Закутанная в резиновый плащ с капюшоном, Ольгуца еле-еле продвигалась вперед. Кончиками пальцев ног она удерживала галоши, чтобы не потерять их... проваливалась в лужи... изо всех сил напрягала икры ног, чтобы выдернуть их из грязи.
Можно было подумать, что она толкает железный мяч каменными ногами в морской глуби, запруженной медузами.
Дед Георге молился, стоя на коленях перед иконами.
Вокруг старого человека, который творит молитву, - тишина, словно отзвук далекого хора.
В комнате сильно пахло базиликом. Огонек в красном стаканчике лампады румянил темные лики икон, - так восход зари окрашивает розовым цветом темные стволы деревьев.
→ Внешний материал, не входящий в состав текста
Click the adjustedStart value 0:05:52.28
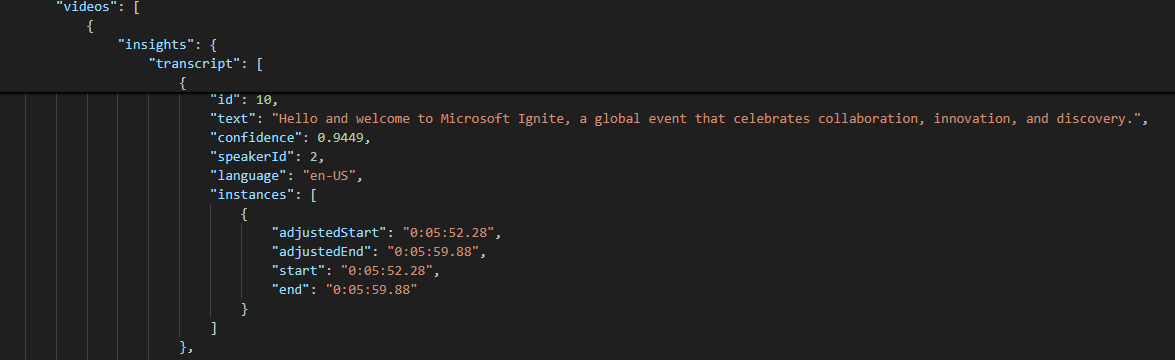The image size is (1175, 360). [x=451, y=233]
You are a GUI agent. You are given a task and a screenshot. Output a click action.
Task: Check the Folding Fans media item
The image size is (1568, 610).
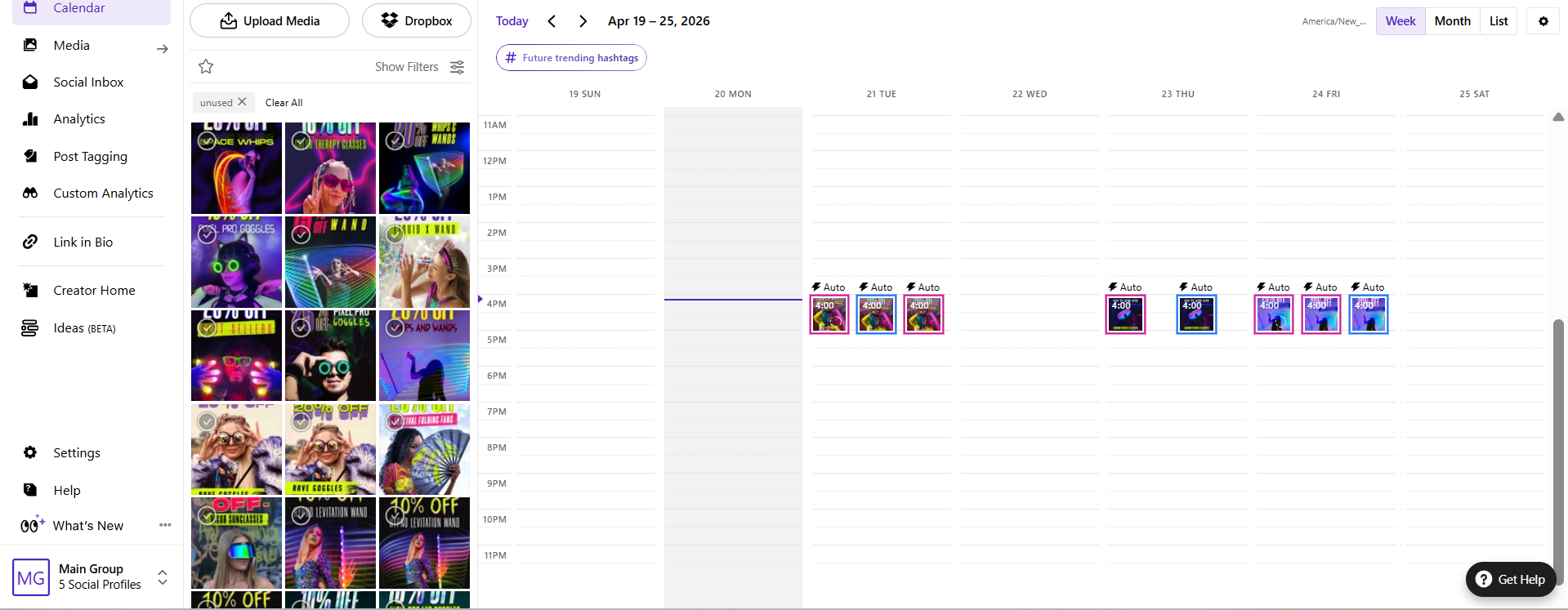(395, 421)
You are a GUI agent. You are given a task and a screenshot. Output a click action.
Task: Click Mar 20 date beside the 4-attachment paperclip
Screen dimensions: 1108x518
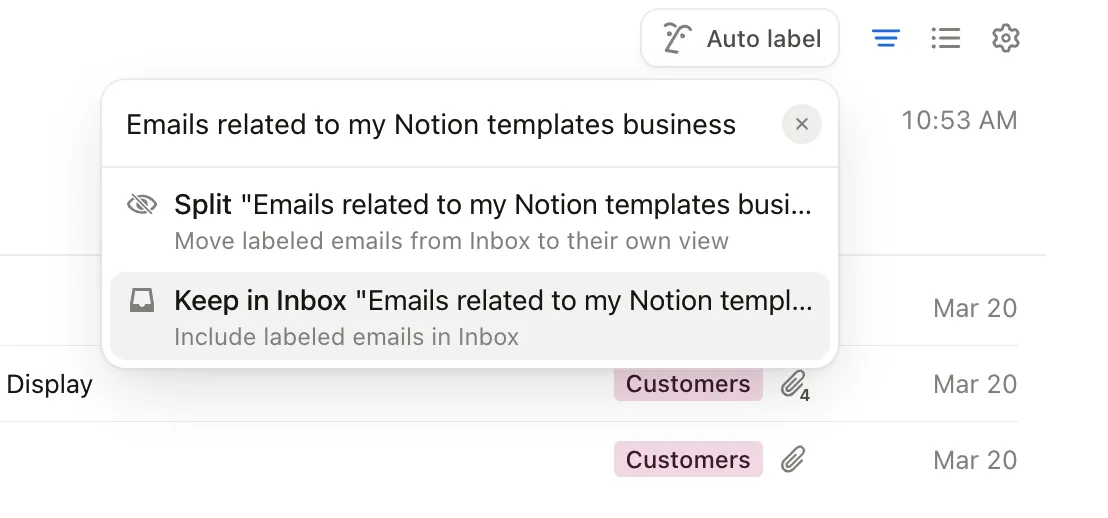[974, 384]
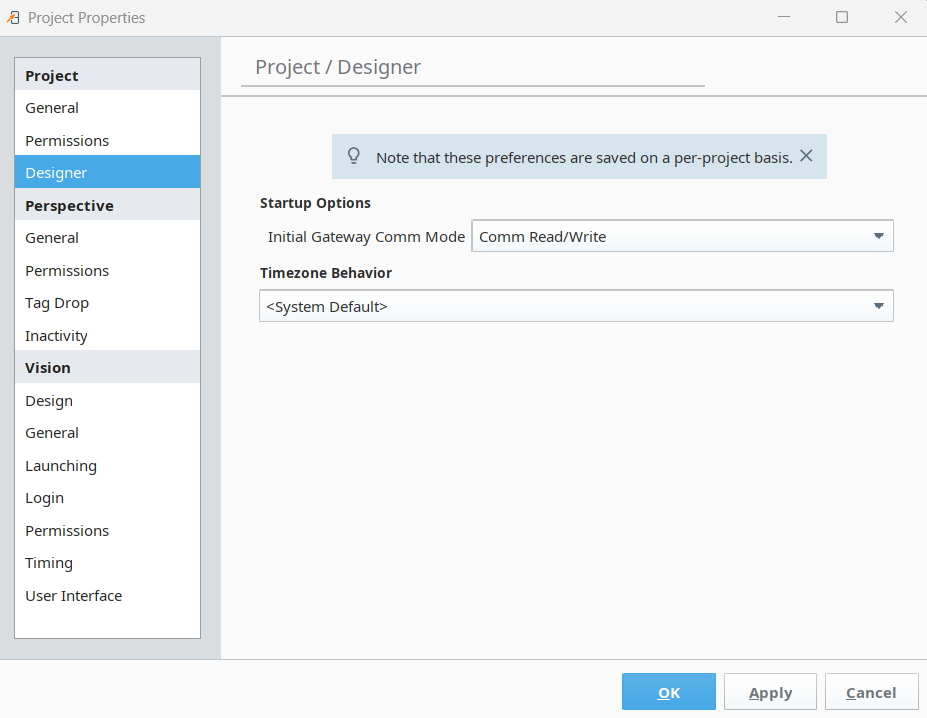Select General under the Vision section
This screenshot has width=927, height=718.
(52, 433)
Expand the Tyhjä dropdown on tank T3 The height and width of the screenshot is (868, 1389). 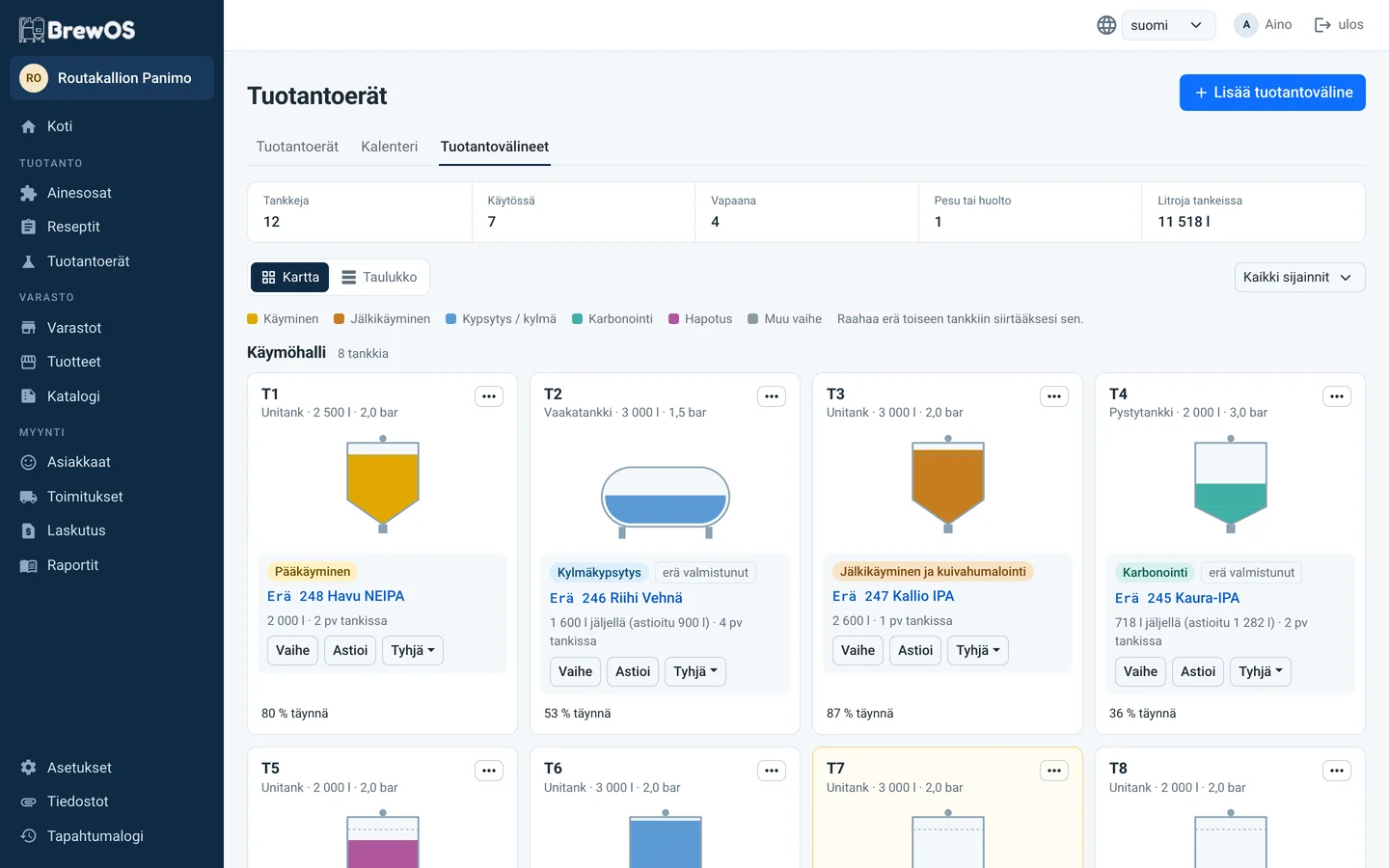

Время от времени дед Георге разводил сложенные в молитве ладони, прижимая их к груди, которую сотрясал кашель.
Господь всегда внимал его молитвам, и дед Георге надеялся, что так будет и впредь.
Было вполне естественно, что он кашляет: ведь он был стар.
Было вполне естественно, что он задыхается и что у него покалывает в груди: ведь он был стар.
Было вполне естественно, что ему предстоит страдать, пока он жив, и в скором времени умереть: ведь он был стар.
Все, что было, было естественно, а иначе и быть не могло. Он не роптал, не жаловался и не вздыхал. Деду Георге не хотелось, чтобы именно теперь, у небесного порога, какое-нибудь проклятие - мысленное или произнесенное шепотом - отвратило от него милостивый лик Господа и его всепрощающий слух. Дед Георге молил о снисхождении к чужим грехам: его господа не ходили к причастию и редко переступали порог церкви, воздвигнутой их предками. Но они были добры душой, милосердны и справедливы, хотя и позабыли о доме Господнем и страхе Божием.
- Прости их, Господи, ибо велика милость твоя!
И снова кашель, точно зов к человеческой вечерне.
Господь внял его мольбе. Он молился не за себя. Деду Георге предстояло переселиться туда на глазах у бедных его лошадей, о которых он преданно заботился и которых оберегал, словно сирот.